If your coop were to catch fire, it would be devastating to lose your whole flock, but worse it could spread to your home or your neighbor’s home.  If you have chosen winter hardy breeds and eliminated drafts in the coop, your birds will be absolutely fine.  If you do heat your coop, make sure you have a backup plan in case you lose power.  If your birds are used to having a heated coop, then the power goes out, they will not have time to acclimate to the suddenly sub freezing temperatures and will likely die.

*Don’t wait until the last minute to go to the feed store in the winter.  Try to always keep at least a week’s supply of feed available in case you can’t get to the store.  Speaking of feed, winter is when we start offering scratch daily.  Scratch doesn’t have the nutritional means to replace feed but we toss out a few scoops of scratch every winter morning to help them put on a little winter weight.  Make sure your feed is stored in water proof & rodent proof containers and that you will still be able to access them with snow on the ground.

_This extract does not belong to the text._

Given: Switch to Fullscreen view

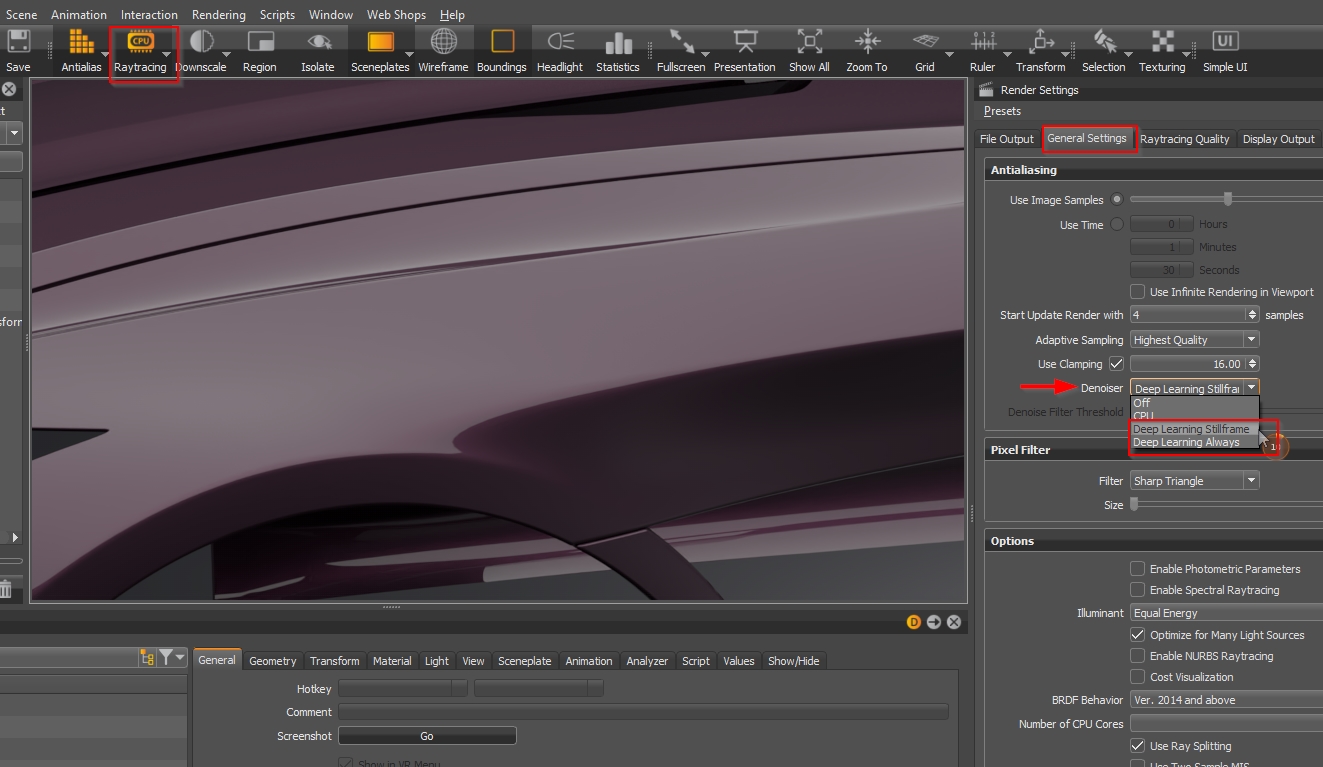Looking at the screenshot, I should click(x=681, y=43).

*If you live in an area with high wind storms with lots of blowing snow, it’s a good idea to wrap the entire run in clear plastic sheeting or tarps.  Having a wrapped run will cut down on drafts in the coop, will eliminate the need to shovel snow out of the run (chickens don’t like walking on snow and have a hard time seeing in the blinding brightness of new snow), and it limits the amount of time you have to lock everyone in the coop.  Birds don’t like to be “cooped up” but sometimes in bad storms to keep them safe & dry we lock them up.  Having a wrapped run lets them be outside in moderate storms and will keep boredom fighting to a minimum.

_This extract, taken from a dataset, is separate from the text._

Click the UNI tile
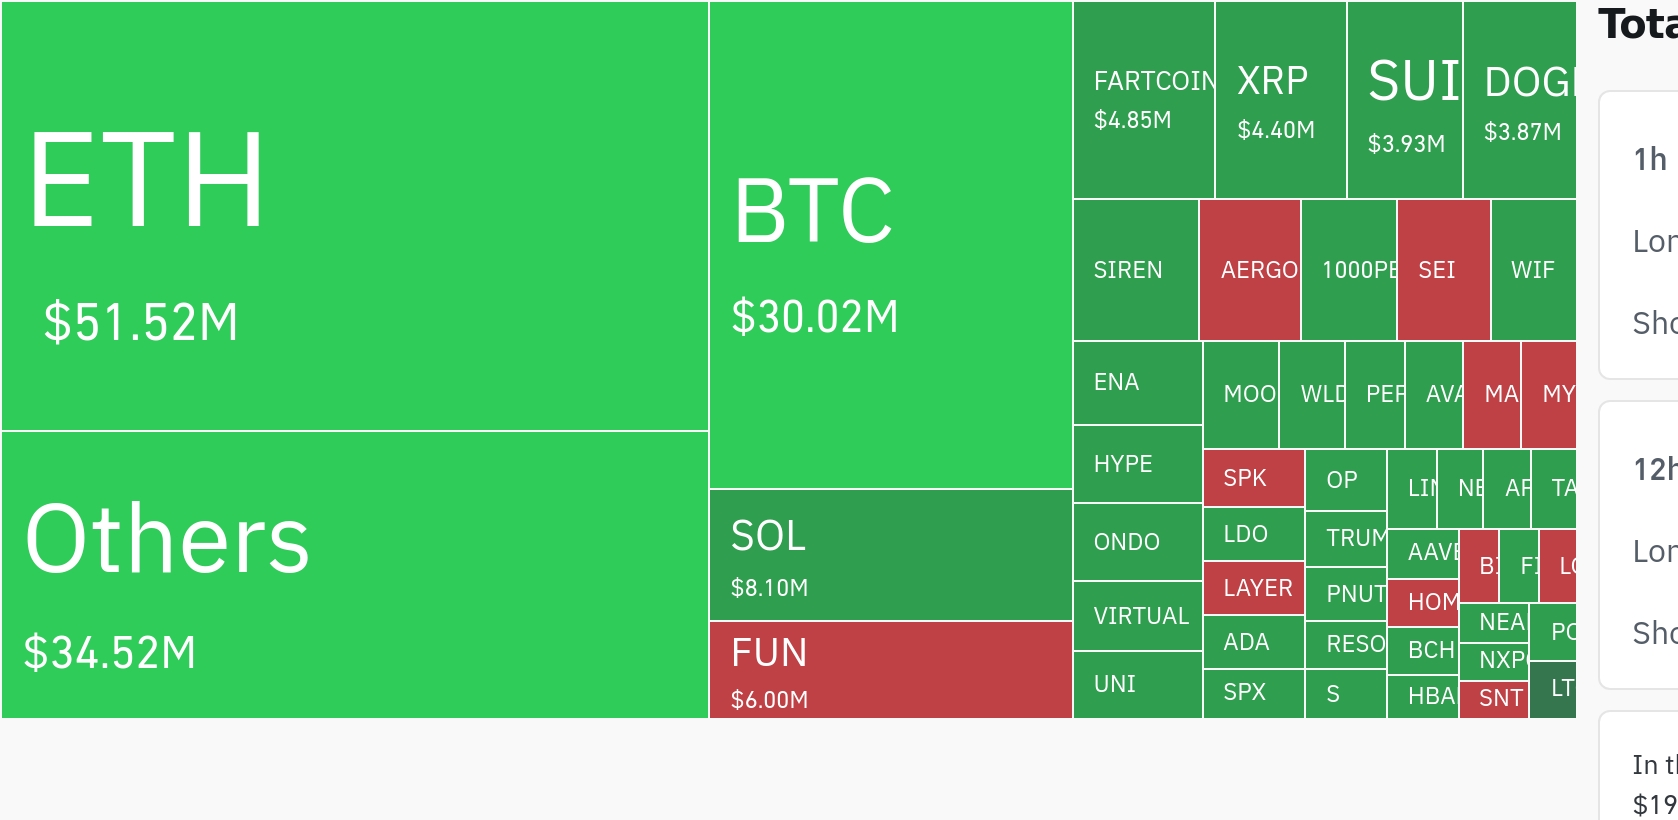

*Finally, keep a shovel near your back door.  Think about how you will get to your flock to check on them & bring fresh water & feed even when there is 2 feet of snow on the ground.

Rabbits

Many of the precautions mentioned above for chickens would go for rabbits – make sure you have a supply of water & feed, have a means for keeping their water liquid (this is the one we use), wrap their hutch & run in plastic to keep the drafts out and keep your shovel handy.  Click here to read my post on how we winterized our rabbit hutch. 

Rabbits are also pretty hardy animals, especially fluffy Angoras.   Keep their bedding area full of lots of extra straw for snuggling into at night.  Remember that even during harsh weather, your rabbits will still need to have exercise time.   Keeping them locked away in their hutch all winter is not good for them physically or mentally.  If possible, wrap their whole exercise run in plastic or tarps.  If that is not possible, you might want to consider bringing your bunnies inside for an hour or so a day to run around or possibly moving them into your garage or basement for the winter.   For moderate storms, we let our rabbits ride out the storm cozy in their hutch.  For big storms, we do bring them inside where they can wait out the storm in a dog crate.